Passarono tre giorni e tre notti
Il pecorino era finito, ma non pensò nemmeno di mangiarsi i dolci che aveva portato per la figlia. Del resto non aveva fame, era lì tra le colonne, con gli occhi sbarrati a cercar di individuare sua figlia fra quella folla varia e movimentata.
Si sentì toccare ad una spalla dolcemente e dire nel suo dialetto: — «Zia Iacobba, che fate qui?» Un brivido di tenerezza le passò lungo la schiena: — «Figlio mio, — disse al soldato compaesano — aspetto Gesuina». Il soldato la accompagnò dalla ragazza. Iacobba le si attaccò al collo quasi con violenza — «Figlia mia, figlia mia» diceva con una voce acuta di pianto.
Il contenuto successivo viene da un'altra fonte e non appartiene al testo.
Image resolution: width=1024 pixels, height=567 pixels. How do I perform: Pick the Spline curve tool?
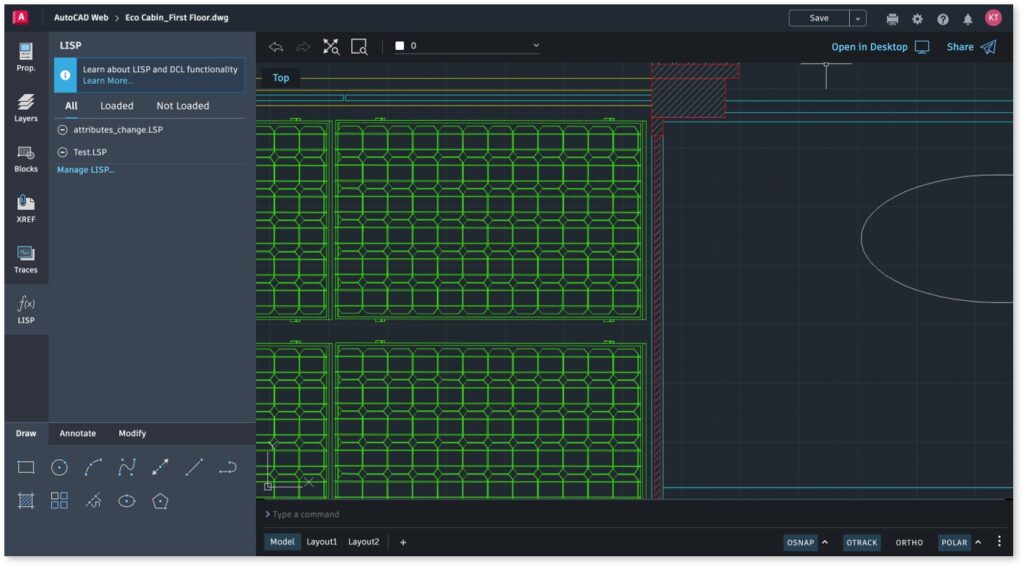tap(127, 467)
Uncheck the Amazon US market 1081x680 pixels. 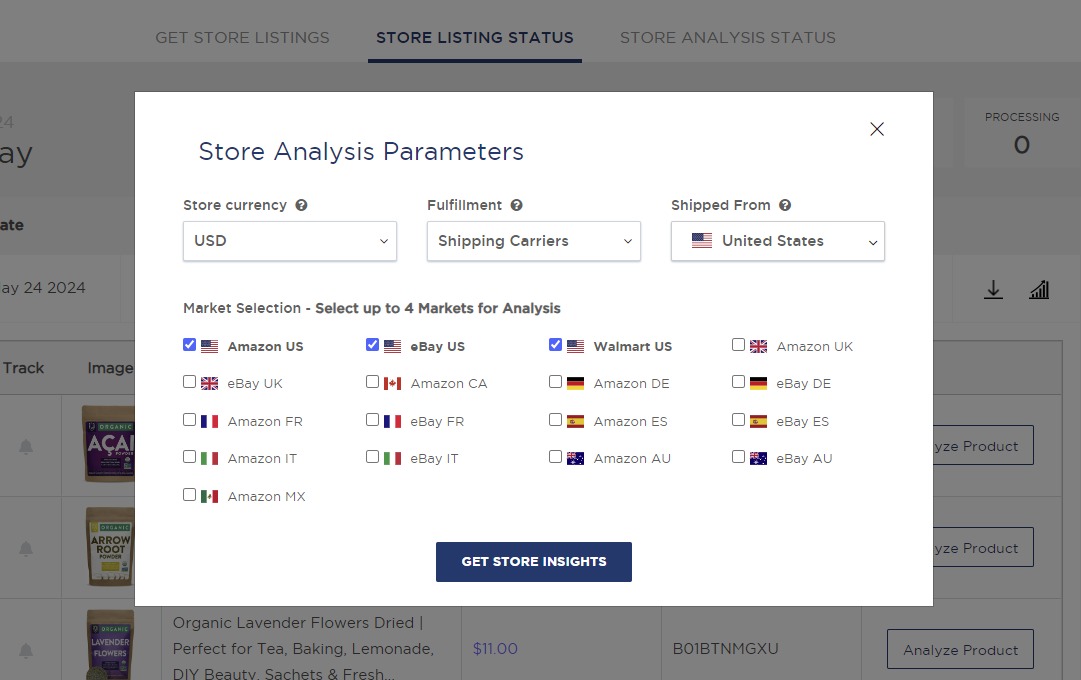coord(189,344)
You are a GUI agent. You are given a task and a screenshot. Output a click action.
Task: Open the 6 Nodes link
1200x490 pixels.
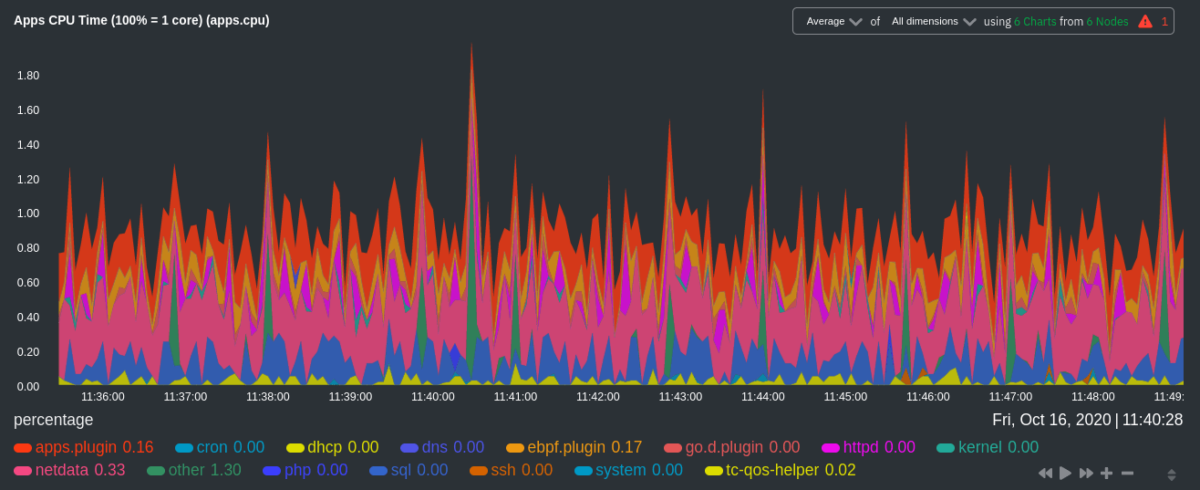[x=1109, y=21]
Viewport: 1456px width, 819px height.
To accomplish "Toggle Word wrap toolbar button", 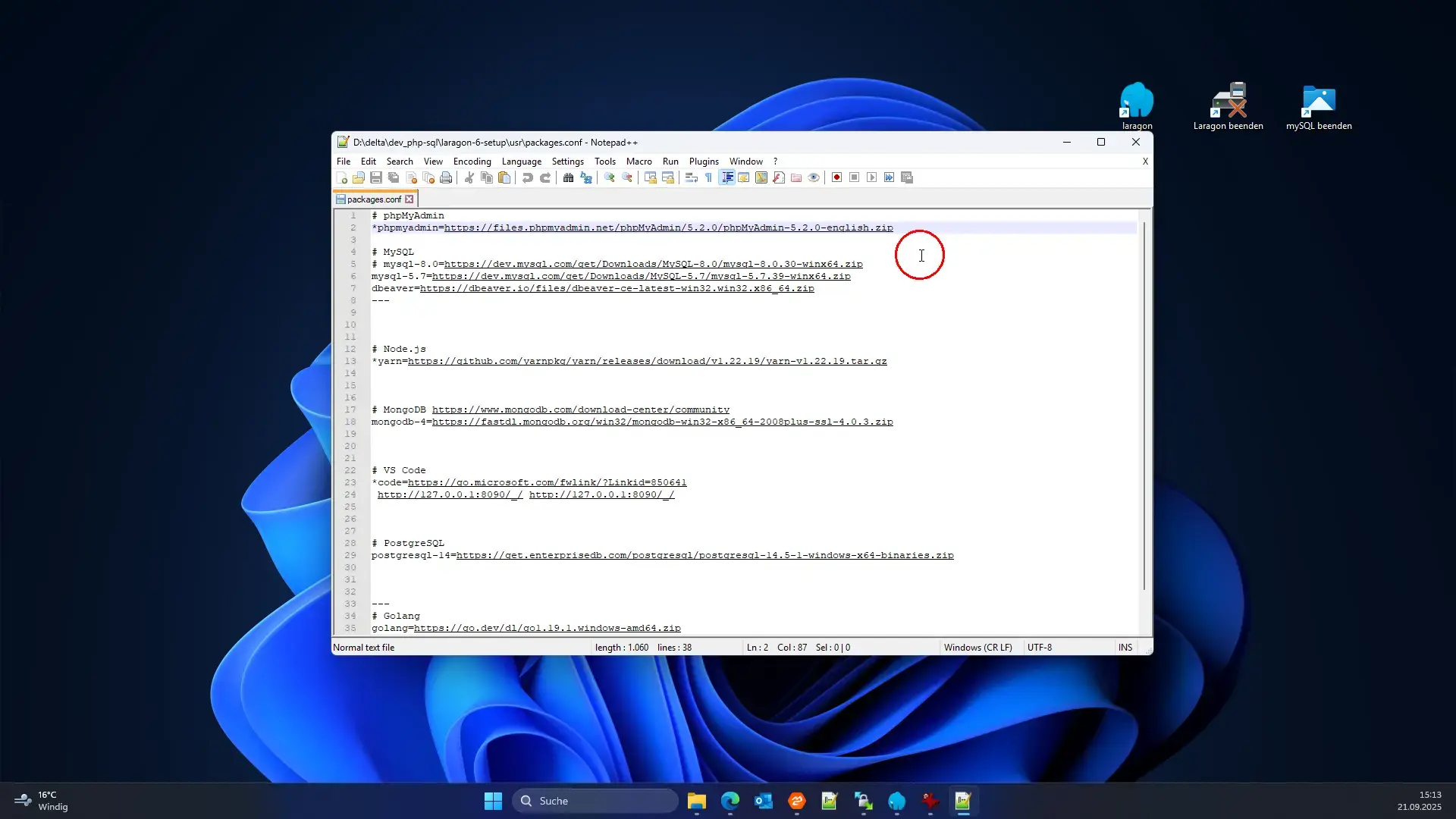I will [691, 177].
Le chiese della salute: — «Sei ben coperta?» chiese scostando la camicetta alla scollatura e guardando: — «Svergognata — aggiunse avvampando — va subito a metterti la camicia». Gesuina ebbe un gesto d’impazienza e la madre, quasi a rabbonirla nel timore di essere stata troppo severa con lei, le offrì i «marigos». Volle vedere la casa. La figlia le illustrò il funzionamento dei rubinetti, del gas, della radio, del telefono, Iacobba invano cercava di nascondere la sua meraviglia; e ogni nuova cosa le dava un’oscura sensazione di perverso e pericoloso, poiché era espressione di un mondo lontano dal suo, e del quale ella doveva diffidare. Perciò piangeva ormai senza ritegno, dopo le infinite emozioni provate, pensando che sua figlia per bisogno era stata inghiottita dal male.
Non crediate che questa sia una storia inventata, la realtà è più istruttiva della fantasia. Iacobba è quella donna che mi ha allevato ed educato, in un paese lontano, arso dal vento, dove ancora gira col corno il banditore.